Accordingly, they do not include all of the information and footnotes required
by generally accepted accounting principles for complete financial statements.
In the opinion of Davidson Diversified Properties, Inc. (the "Managing General
Partner"), all adjustments (consisting of normal recurring accruals) considered
necessary for a fair presentation have been included. Operating results for the
six month period ended June 30, 1996, are not necessarily indicative of the
results that may be expected for the fiscal year ending December 31, 1996. For
further information, refer to the financial statements and footnotes thereto
included in the Davidson Diversified Real Estate II, L.P.'s (the "Partnership")
annual report on Form 10-KSB for the fiscal year ended December 31, 1995.
Certain reclassifications have been made to the 1995 information to conform to
the 1996 presentation.
Note B - Transactions with Affiliated Parties
The Partnership has no employees and is dependent on the Managing General
Partner and its affiliates for the management and administration of all
partnership activities. The partnership agreement provides for payments to
affiliates for services and as reimbursement of certain expenses incurred by
affiliates on behalf of the Partnership. The following were paid to the
Managing General Partner and affiliates for each of the six month periods ended
June 30, 1996 and 1995.
1996 1995
(in thousands)
Property management fees $ 211 $ 226
Reimbursement for services of affiliates 113 98
The Partnership insures its properties under a master policy through an agency
and insurer unaffiliated with the Managing General Partner. An affiliate of the
Managing General Partner acquired, in the acquisition of a business, certain
financial obligations from an insurance agency which was later acquired by the
agent who placed the current year's master policy. The current agent assumed
the financial obligations to the affiliate of the Managing General Partner who
receives payments on these obligations from the agent. The amount of the
Partnership's insurance premiums accruing to the benefit of the affiliate of the
Managing General Partner by virtue of the agent's obligations is not
significant.
ITEM 2. MANAGEMENT'S DISCUSSION AND ANALYSIS OR PLAN OF OPERATIONS
The Partnership's investment properties consist of four apartment complexes and
one commercial property. The following table sets forth the average occupancy
of the properties for each of the six months ended June 30, 1996 and 1995:
Average
Occupancy
1996 1995
Big Walnut Apartments
Columbus, Ohio 96% 97%
Lafontenay Apartments
Louisville, Kentucky 93% 95%
The Trails Apartments
Nashville, Tennessee 93% 98%
Greensprings Manor Apartments
Indianapolis, Indiana 94% 90%
Outlet's Ltd. Mall
Murfreesboro, Tennessee 83% 90%
Occupancy at The Trails Apartments decreased due to move outs relating to job
transfers out of the Nashville area and due to tenants buying homes due to
attractive interest rates. Also contributing to the decrease in occupancy at The
Trails Apartments was the fire that destroyed four units. A few tenants
residing close to the destroyed units have moved out due to the reconstruction.
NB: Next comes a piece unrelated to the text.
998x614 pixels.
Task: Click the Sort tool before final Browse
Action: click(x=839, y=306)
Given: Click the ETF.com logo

The Managing General Partner attributes the increase in occupancy at
Greensprings Manor Apartments to successful marketing efforts on efficiency
apartments. Outlet's Ltd. Mall also had a decrease in occupancy primarily due
to the move out of Leslie Fay, a tenant that occupied 6,250 square feet or 6% of
the total space.
The Partnership's net income for the six months ended June 30, 1996, was
$166,000 versus net income of $21,000 for the six months ended June 30, 1995.
The Partnership realized net income of $242,000 for the three months ended June
30, 1996, versus a net loss of $22,000 for the three months ended June 30, 1995.
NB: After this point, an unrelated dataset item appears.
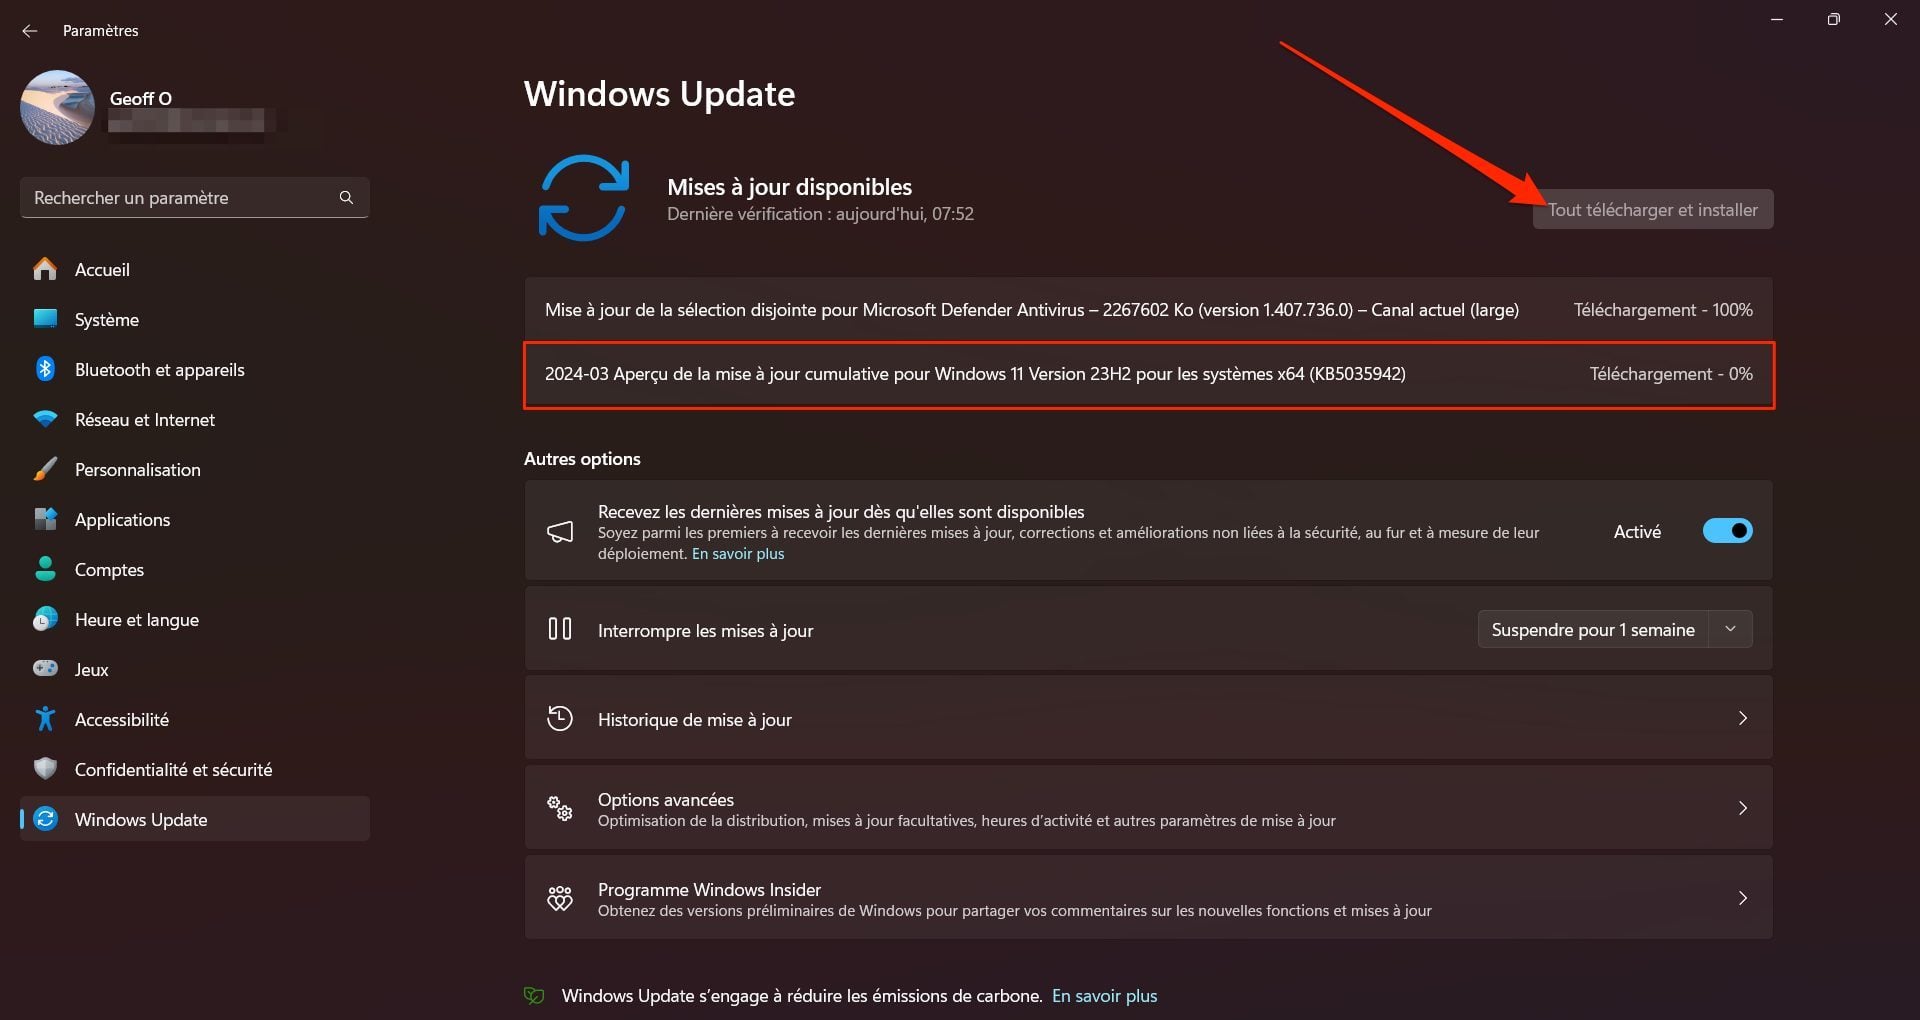Image resolution: width=1920 pixels, height=1020 pixels.
Task: Click the Geoff O profile picture
Action: [57, 108]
The increased income can be primarily attributed to a casualty gain of $186,000
for the six months ended June 30, 1996 (see discussion below).
Revenues increased because of rental income and other income increases but was
partially offset by increases in general and administrative, maintenance, and
depreciation expenses. Rental income increased due to increases in average
rental rates at all of the Partnership's investment properties. Other income
increased due to an increase in lease cancellation fees and cleaning and damage
fees at Greensprings Manor Apartments and Lafontennay Apartments. Both
properties experienced greater turnover compared to the prior year, which in
turn increased cleaning and lease cancellation fees. General and administrative
expense increased primarily due to an increase in partnership administration
cost reimbursements. Maintenance expense increased at Big Walnut Apartments due
to damp spring weather that caused excessive roof and balcony repairs. This
increased interior and exterior improvements because interior painting, dry
wall, and concrete work had to be done. Depreciation expense increased due to
additional purchases of depreciable fixed assets. Lafontennay Apartments
realized a $2,000 loss on disposal of property during the first six months of
1996. This loss related to the write-off of a roof due to replacement. This
roof was not fully depreciated at the time of the replacement. On January 8,
1996, a fire at The Trails Apartments destroyed four apartment units. The
write-off of these units, which were not yet fully depreciated, resulted in a
$62,000 loss on disposal of property. During the second quarter of 1996, the
Trails Apartments received insurance proceeds of $227,000 and estimates that it
will receive an additional $27,000 as more of the reconstruction is finished.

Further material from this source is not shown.